Buni Yani, pengunggah ulang video pidato Basuki Tjahaja Purnama (Ahok), merasa dikriminalisasi setelah ditetapkan polisi sebagai tersangka.
"Saya merasa ini kriminalisasi. Jadi ditarik-tarik terus ke politik padahal saya bukan orang politik, saya dosen biasa seperti kawan-kawan dan saya juga profesional, begitu," ujar Buni di Mapolda Metro Jaya, Kamis (24/11/2016).
Buni ditetapkan sebagai tersangka kasus dugaan pencemaran nama baik dan penghasutan terkait suku, agama, ras, dan antargolongan (SARA).
Buni mengaku kecewa akan penetapan dirinya sebagai tersangka. Menurut dia, penetapan tersangka ini tidak subtansial.
Ia berharap mendapatkan keadilan dari para penegegak hukum dalam kasus ini. Sebab, menurut dia, keadilan adalah hak setiap warga.
"Saya sebagai warga negara harus sama derajat dan kedudukan dengan warga negara yang lain.

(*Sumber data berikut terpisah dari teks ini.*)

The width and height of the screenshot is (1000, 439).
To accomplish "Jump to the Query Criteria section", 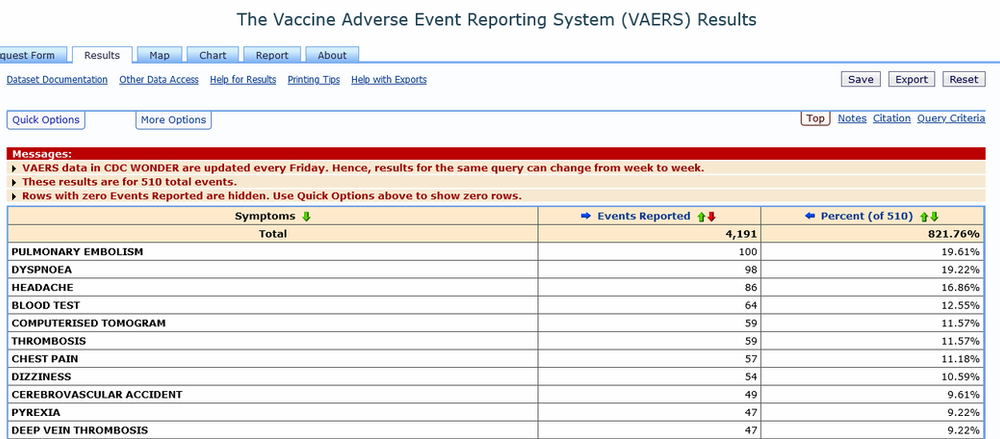I will pyautogui.click(x=951, y=118).
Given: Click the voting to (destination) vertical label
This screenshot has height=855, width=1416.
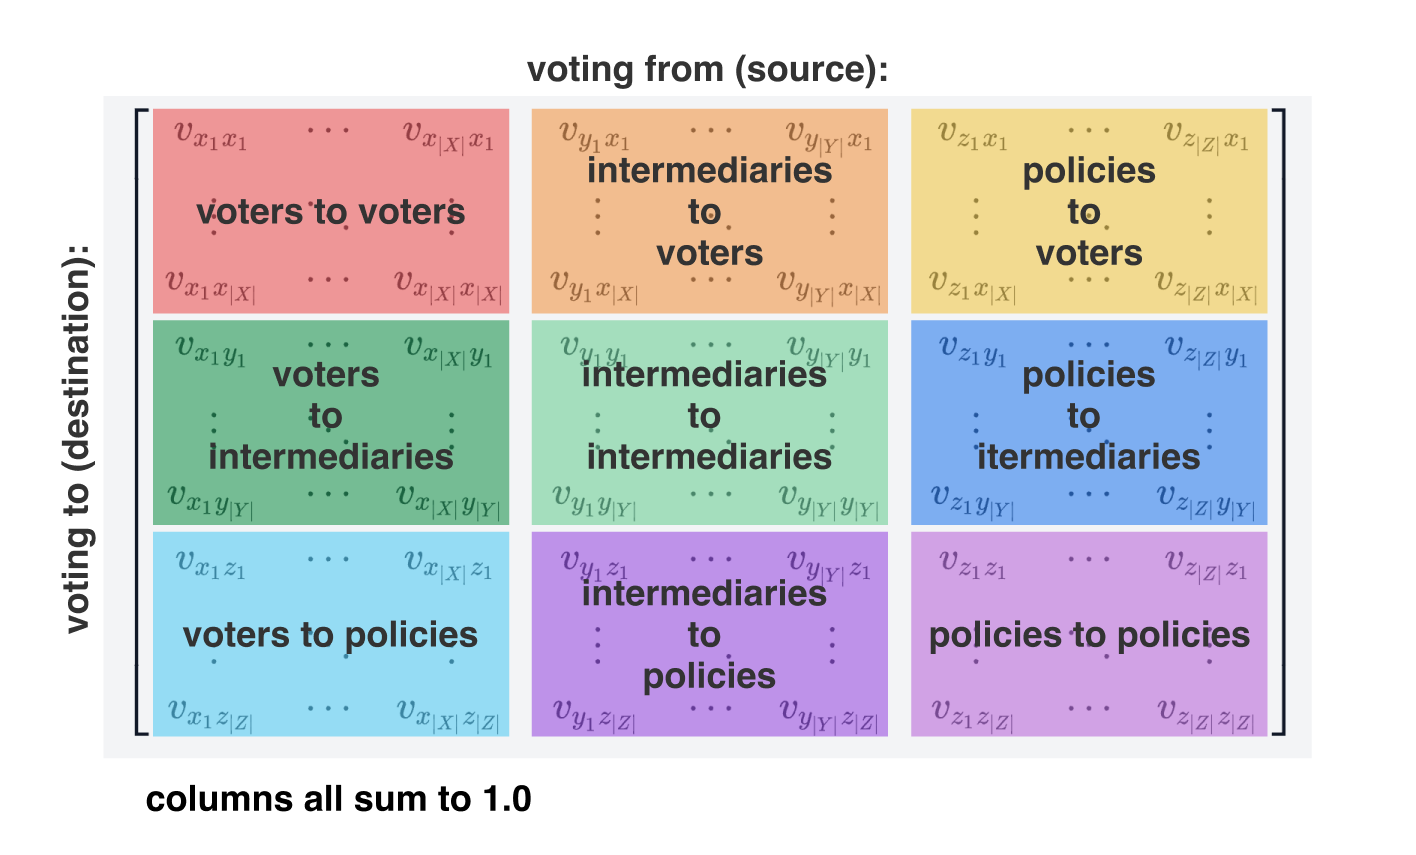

Jadi itu yang sebetulnya kami kritik," kata Buni Yani.
Dalam kasus ini, Buni terancam dijerat Pasal 28 ayat (2) juncto Pasal 45 ayat (2) UU 11 Tahun 2008 tentang Informasi Teknologi dan Transaksi Elektronik tentang penyebaran informasi yang ditujukan untuk menimbulkan rasa kebencian atau permusuhan berdasarkan SARA.
Ancaman hukumannya, maksimal enam tahun penjara dan denda maksimal Rp 1 miliar.
Buni mengunggah potongan video pidato Ahok di Kepulauan Seribu pada akhir September 2016 yang isinya kemudian diduga mengandung unsur penistaan agama.
Kabid Humas Polda Metro Jaya Kombes Awi Setiyono sebelumnya mengatakan, Buni jadi tersangka bukan karena mengunggah video tersebut.
Namun, polisi menetapkan Buni sebagai tersangka karena caption yang dia tulis di akun Facebook-nya saat mengunggah video itu.
Tiga paragraf yang ditulis Buni, kata Awi, dinilai saksi ahli dapat menghasut, mengajak seseorang membenci dengan alasan SARA.
Pertama, kalimat bertuliskan 'PENISTAAN TERHADAP AGAMA?'.
Kedua, kalimat bertuliskan 'Bapak Ibu (pemilih muslim).. Dibohongi Surat Almaidah 51 (masuk neraka) juga bapak ibu. Dibodohi'.
Kalimat ketiga, 'Kelihatannya akan terjadi suatu yang kurang baik dengan video ini'.
"Tiga paragraf inilah berdasarkan saksi ahli meyakinkan penyidik yang bersangkutan melanggar pasal 28 ayat 2 UU ITE," jelas Awi.
Awi kembali menegaskan, kalimat yang dituliskan Buni Yani dianggap penyidik sebagai ujaran yang menghasut. Pihaknya sudah melakukan klarifikasi kepada saksi yang mengetahui itu.
Namun keputusan polisi ini sangat disayangkan banyak pihak diantaranya Wakil Ketua Komite III DPD Fahira Idris. Fahira Idris mengatakan akan mengawal kasus ini sampai Buni Yani mendapatkan keadilan.
Namun, apakah para pembela Buni Yani ini mengetahui suatu fakta...?
Terkait dengan keputusan dari polisi bahwa penetapan Buni sebagai tersangka karena caption yang dia tulis di akun Facebook-nya saat mengunggah video itu, ternyata status Facebook tersebut mengalami 7 kali proses editing.
Fakta ini diunggah pada akun FB Kata Kita, dimana terlihat jelas seorang Buni Yani melakukan perbaikan sebanyak 7 kali. Sebenarnya untuk apa..??
Motifnya apa..? Apakah ini hanya kebetulan, atau punya maksud tertentu sehingga untuk memposting sebuah status saja memerlukan 7 kali proses editing. Bagaimana menurut anda?